This is great stuff! As a Haskell fan who uses Elixir (and Erlang) in my day job, I'm really looking forward to seeing how we can leverage more of the new set-theoretic type features showing up in Elixir. Revisions seem like something I've never really seen before in any of the type systems I've used, so I'm excited to see how it can be leveraged in a real production system. Thanks for the post.

practal

Stuff like this is why I don't like type systems. What you want to do is easy, but it becomes difficult to explain in a sane way (15 months difficult), because you need to work around the limitations of type systems. When you say "set-theoretic types", I hear, "get rid of types, just give me logic".

josevalim

The work to develop the base theory, which this article presents, takes 15 months, but it doesn't take 15 months to read it (and hopefully it won't take as long to use it either). Whenever you use a programming language, you may work with data structures that took months to formalize and several more years to optimize, yet no one is saying "throw our data structures away". Even things like pretty printing and formatting a float have collectively several years of research behind them, yet the API is often a single function call.

Of course, you can still not like types, and making it harder to evolve libraries over time is a good reason. But using the time it takes to formalize its underlying concepts is not a strong argument against them. The goal is that someone will spend this time, precisely so you don't have to. :)

Conscat

I have seen multiple users of one certain popular programming language claim that data structures besides a dynamic length array and a hash table have no useful application.

practal

Oh, I like formalising things, don't get me wrong, and I don't mind spending time on it at all. I just don't like doing it via types, and looking at how much time you spent on what, I rest my case.

ryanschaefer

> what you want to do is easy Easy to implement, hard to get correct. It inverts where you do work in a system. It can be hard to implement robust types but once that’s done it’s easy to know what you are writing is correct.

ddellacosta

> because you need to work around the limitations of type systems.

What limitations of type systems are you talking about?

> When you say "set-theoretic types", I hear, "get rid of types, just give me logic".

A type theory/type system is a logic, so I don't really understand this point. https://en.wikipedia.org/wiki/Type_theory#Logic

practal

Yes, a type theory is a logic, but not a particularly good one. It is limiting to have to under-approximate the mathematical universe via statically typed chunks before being able to talk about the objects in the universe, and the article just describes another instance of why that is problematic in practice.

The alternative I propose is simpler than you would think, and definitely simpler than type theory, but it is also very new: http://abstractionlogic.com . And of course, it doesn't come with a fixed algorithm for type checking, but going forward and in the age of AI, I think that will turn out to be an advantage.

beders

These are great examples of difficulties people will encounter in all popular statically typed languages sooner or later.

I find the solution presented interesting but it is limited to the 3 operations mentioned.

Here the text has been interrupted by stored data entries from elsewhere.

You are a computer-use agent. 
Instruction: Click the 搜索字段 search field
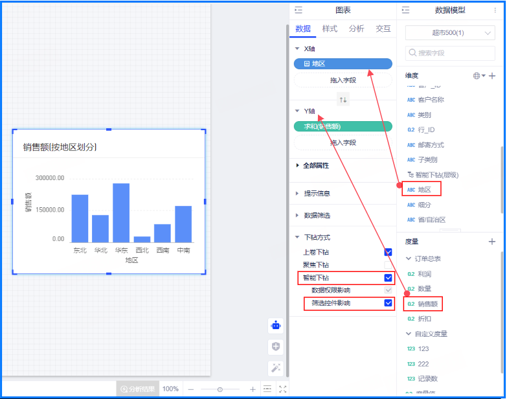click(x=452, y=52)
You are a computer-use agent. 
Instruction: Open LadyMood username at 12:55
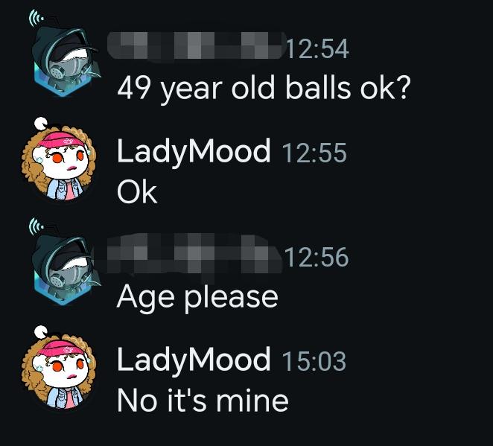(x=194, y=152)
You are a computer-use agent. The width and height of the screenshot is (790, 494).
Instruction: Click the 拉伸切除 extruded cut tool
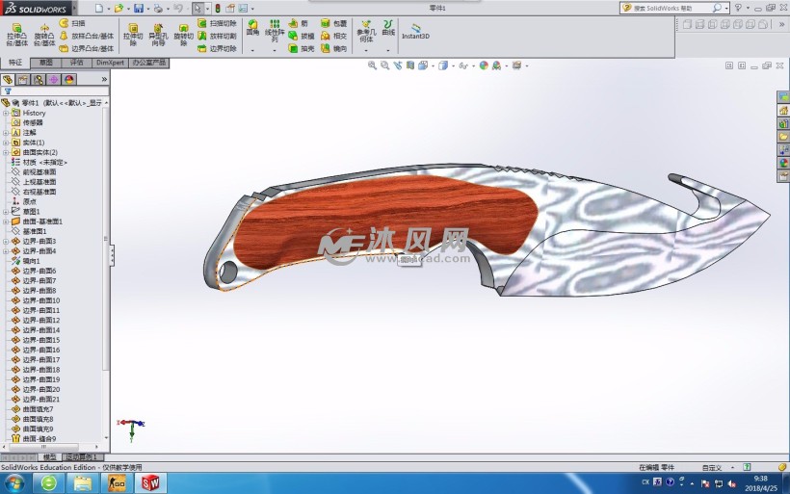(132, 34)
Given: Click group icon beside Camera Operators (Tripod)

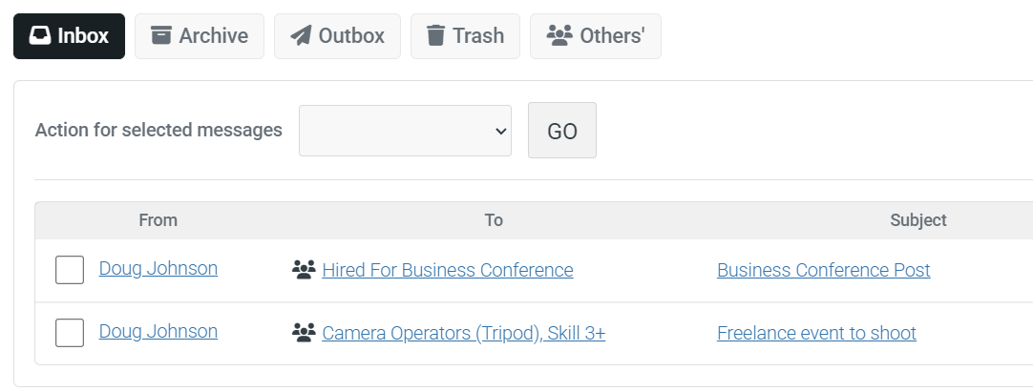Looking at the screenshot, I should [304, 333].
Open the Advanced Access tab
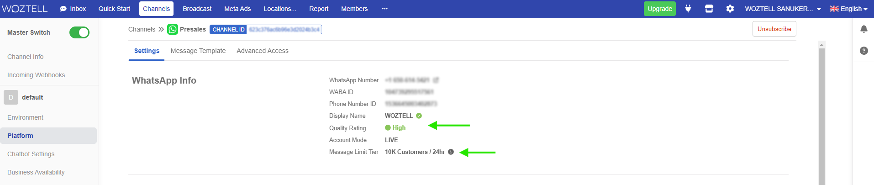 coord(263,51)
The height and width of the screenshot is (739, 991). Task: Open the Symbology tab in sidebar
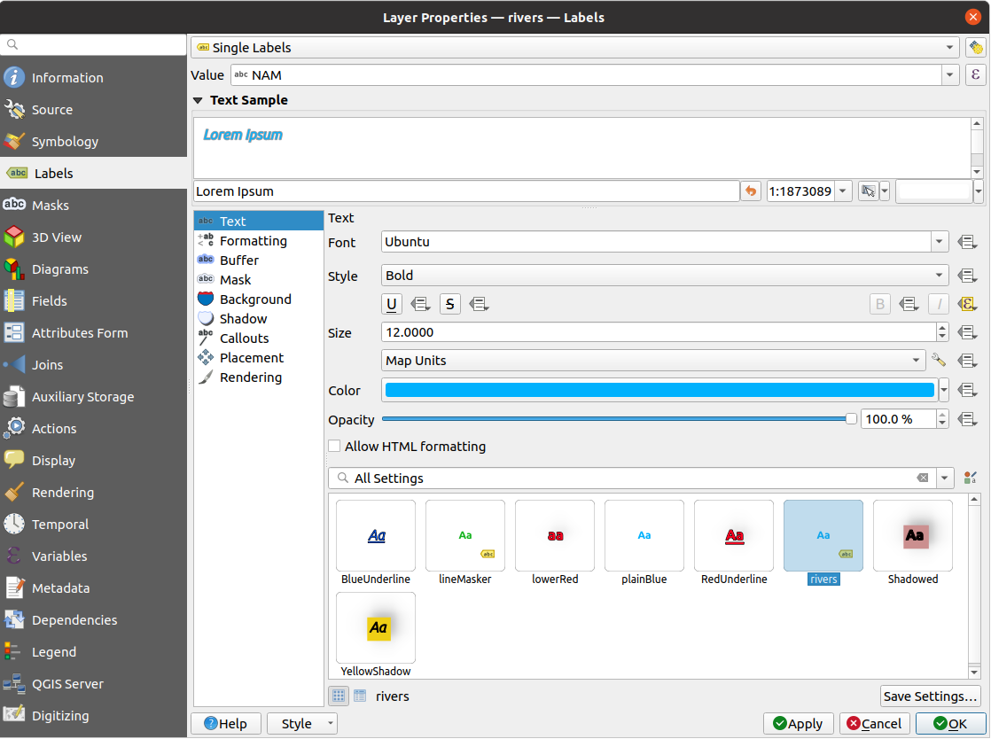pos(65,142)
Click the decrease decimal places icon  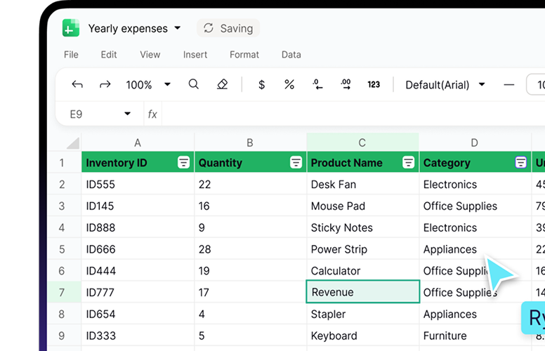(x=317, y=85)

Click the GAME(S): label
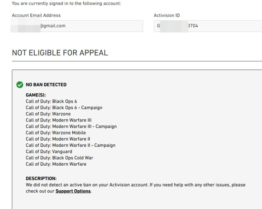coord(36,95)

The alternative to this runtime schema checks and treating your data as data - the data you are working with is coming from an external system and needs to be runtime-validated anyways.

Throw in some nil-punting and you can have a very flexible system that is guarded by runtime checks.

manx

I recommend reading: https://lexi-lambda.github.io/blog/2019/11/05/parse-don-t-va...

specialist

IDK...

I've done a lot of data processing. What the kids today call ETL. Plus some parsing (writing grammars).

Here's my working taxonomy:

Parsing for source code and protocols.

Serialization when you control both ends. (Implicitly defined parsing of protocols.)

Scrapping is data processing, more or less. Find and read a value, maybe transmogrify it, write new value.

As for the OC, once the contract made a breaking change, the problem transmuted from serialization to scrapping.

Maybe some future runtime system will successfully enable multiple live updatable schema revisions. (I've been pondering that gordian knot for decades. Anyone else remember "objected oriented databases" hype?)

Until then, we're stuck in data processing hell.

mrkeen

Agreed that it is naive to assume that static types will keep some kind of consistency on the bytes that come in on the wire, but it misses the point.

With static types, you do one transformation from bytes to a proper data type at the boundary.

The static type information propogates bidirectionally deep into the guts of the system.

If you're 10 layers in, and want to invoke getUserId() on an object, you just add it to your type. Now your endpoint can return 400s without you needing to add extra nil-checks somewhere (or multiple places) from layers 1 to 10 (which realistically will turn into 500s).

Vampiero

Realistically you can design a runtime-checked interface that uses option types instead of nulls, thereby guaranteeing static correctness and preventing common pitfalls at the cost of making the usage pattern a bit more verbose.

delusional

> but it misses the point.

I don't think it misses the point as much as it's an entirely different point. When I talk to my coworkers about the uses of these automated marshaling systems at the boundary, they're not talking about correctness or "evolution". They talk about how annoying they find it to type. In the fingers hitting keyboard sense of that word.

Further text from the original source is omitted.